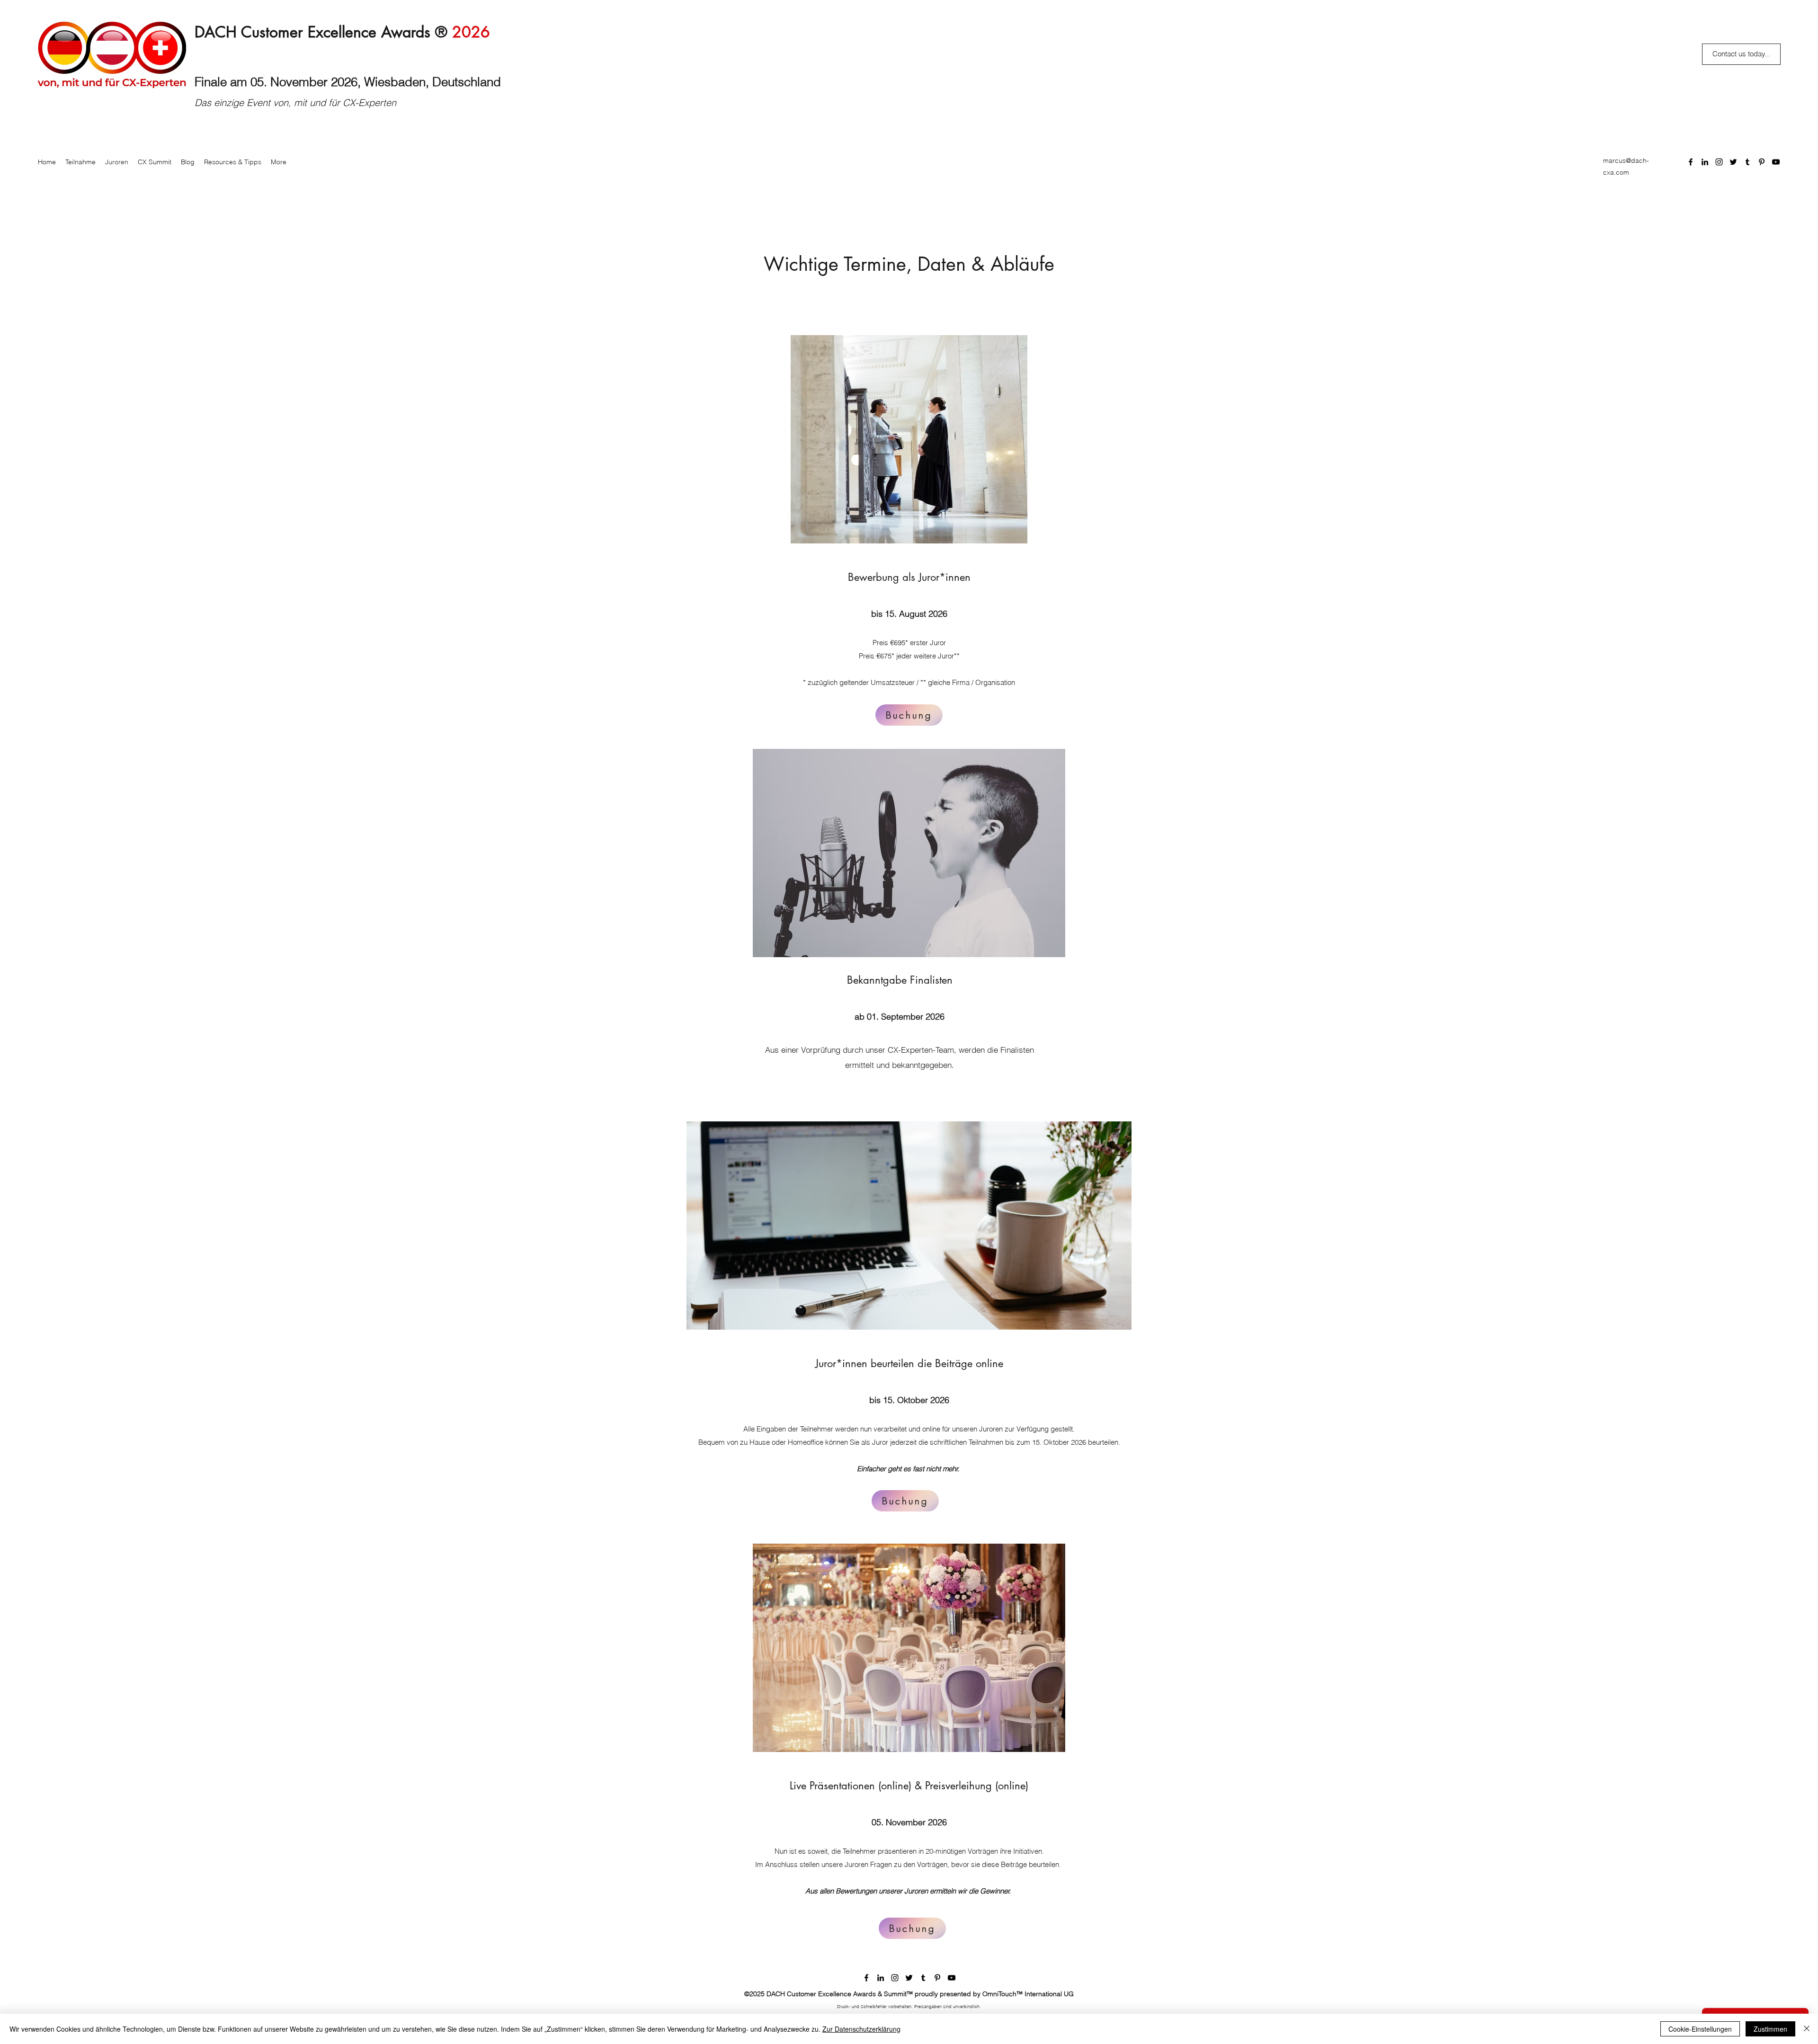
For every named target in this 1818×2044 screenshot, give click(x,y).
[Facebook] (1690, 162)
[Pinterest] (1761, 162)
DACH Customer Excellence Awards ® (342, 32)
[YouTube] (1776, 162)
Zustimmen (1770, 2029)
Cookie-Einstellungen (1700, 2029)
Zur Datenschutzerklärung (861, 2029)
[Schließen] (1806, 2028)
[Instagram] (1719, 162)
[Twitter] (1733, 162)
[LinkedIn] (1705, 162)
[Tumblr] (1747, 162)
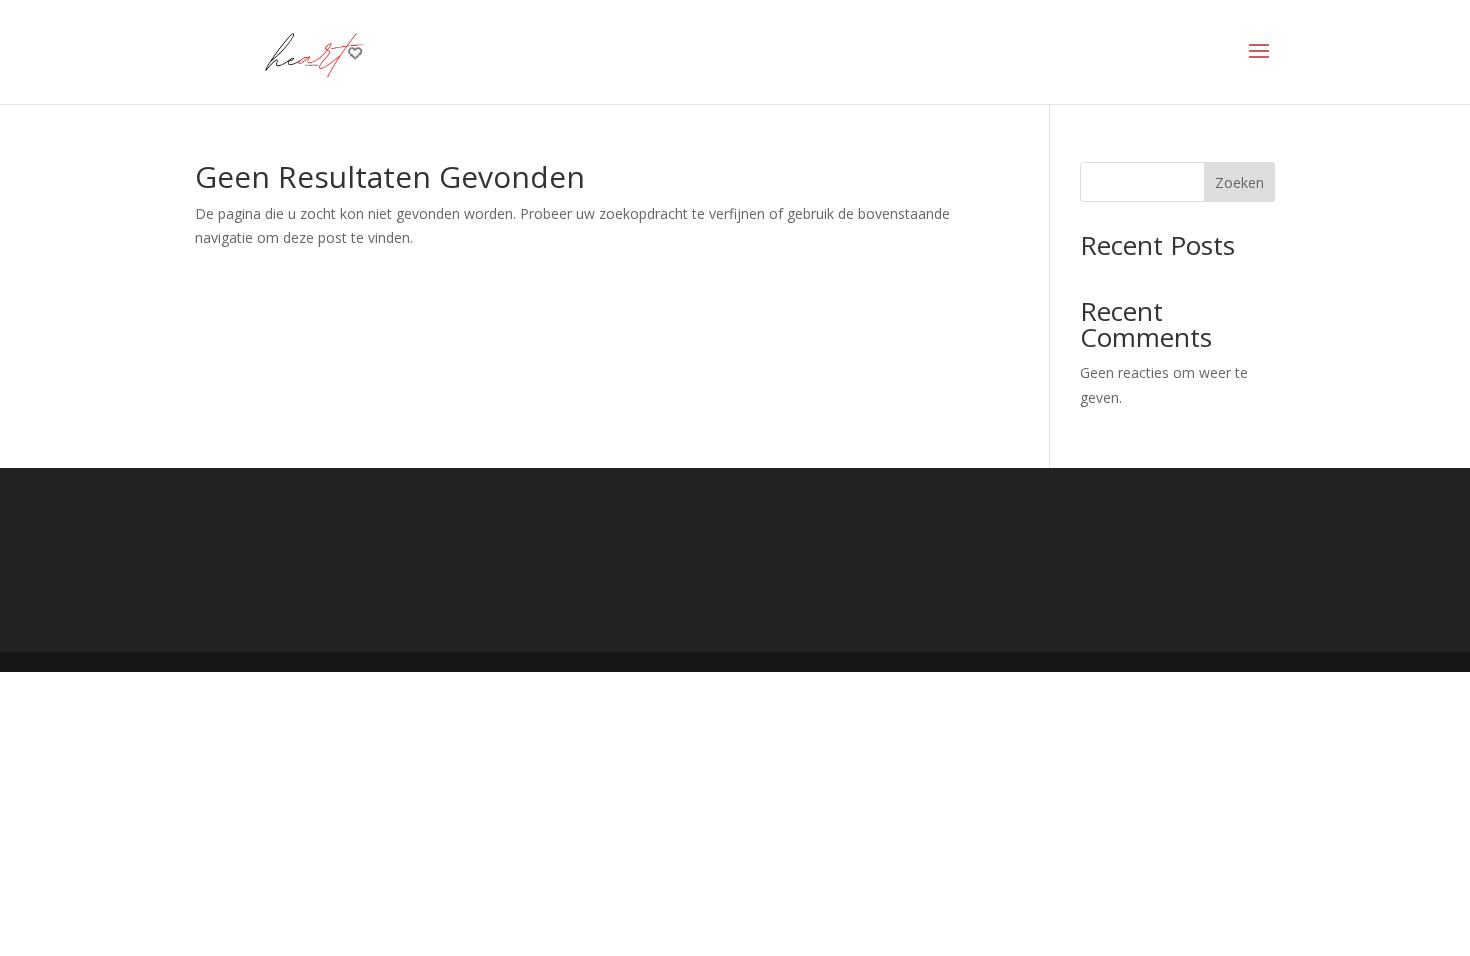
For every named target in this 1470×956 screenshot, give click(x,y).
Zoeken (1239, 182)
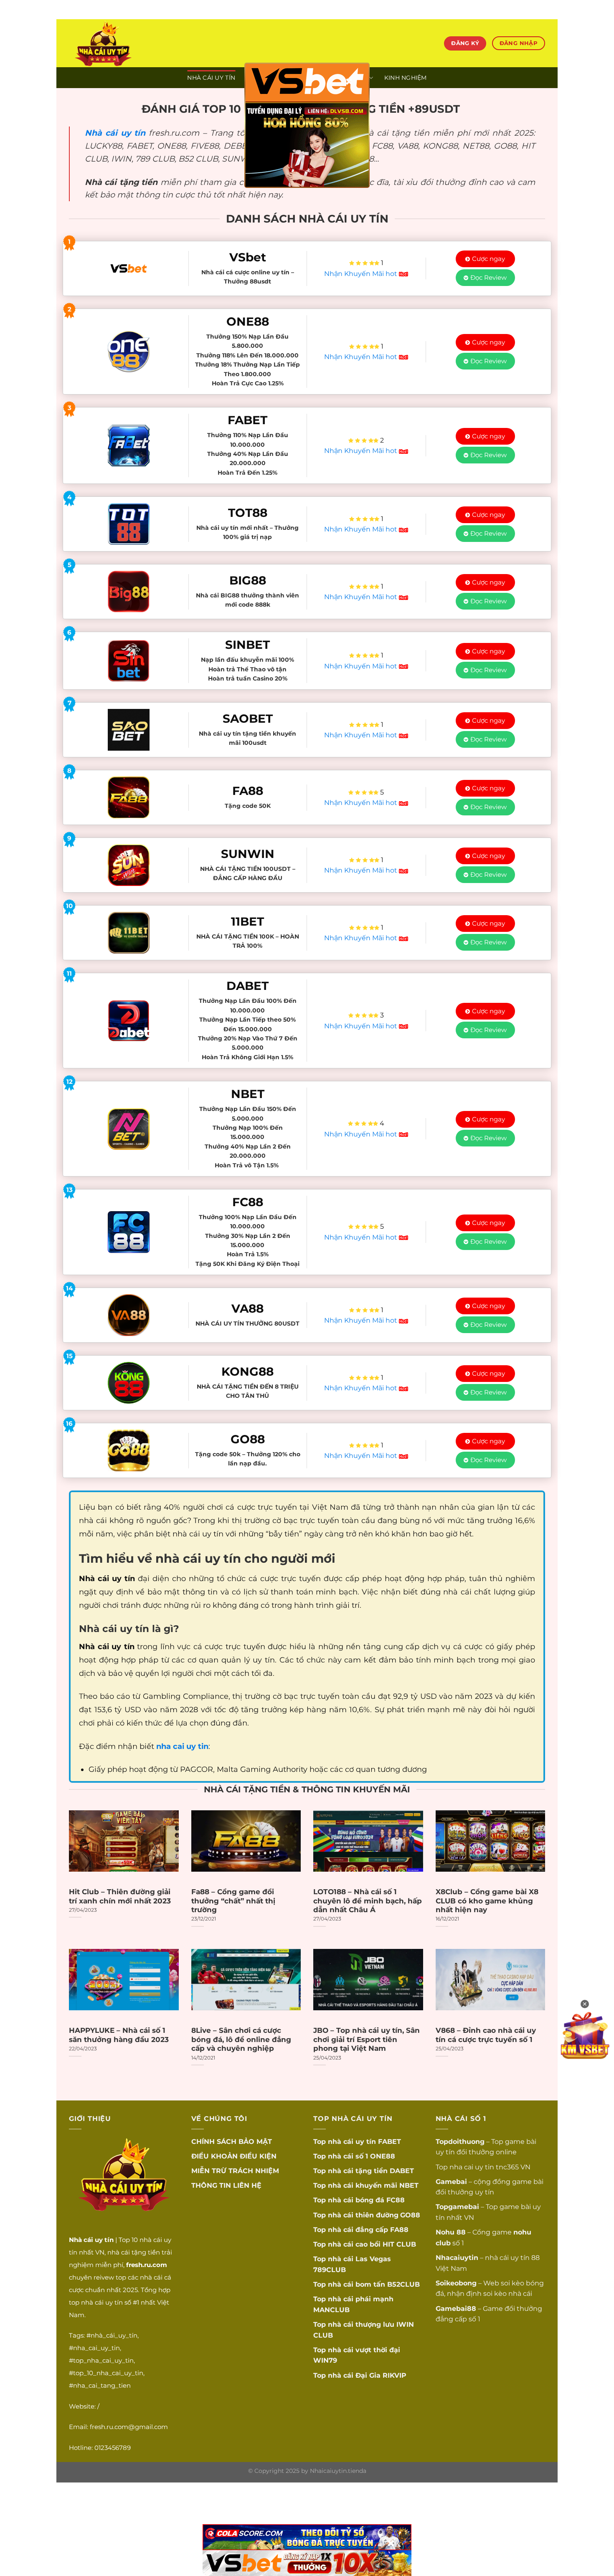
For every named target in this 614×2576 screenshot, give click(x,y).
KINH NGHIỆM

● Directions for this task:
All of the lines above should be retyped precisely, apart from the pictures.

● Written response:
For every named target in this 1818×2044 screenshot, give click(x,y).
[Facebook] (1690, 162)
[Pinterest] (1761, 162)
DACH Customer Excellence Awards ® (342, 32)
[YouTube] (1776, 162)
Zustimmen (1770, 2029)
Cookie-Einstellungen (1700, 2029)
Zur Datenschutzerklärung (861, 2029)
[Schließen] (1806, 2028)
[Instagram] (1719, 162)
[Twitter] (1733, 162)
[LinkedIn] (1705, 162)
[Tumblr] (1747, 162)
For every named target in this 1470×956 screenshot, give click(x,y).
Zoeken (1239, 182)
For every named target in this 614×2576 screenshot, give click(x,y).
KINH NGHIỆM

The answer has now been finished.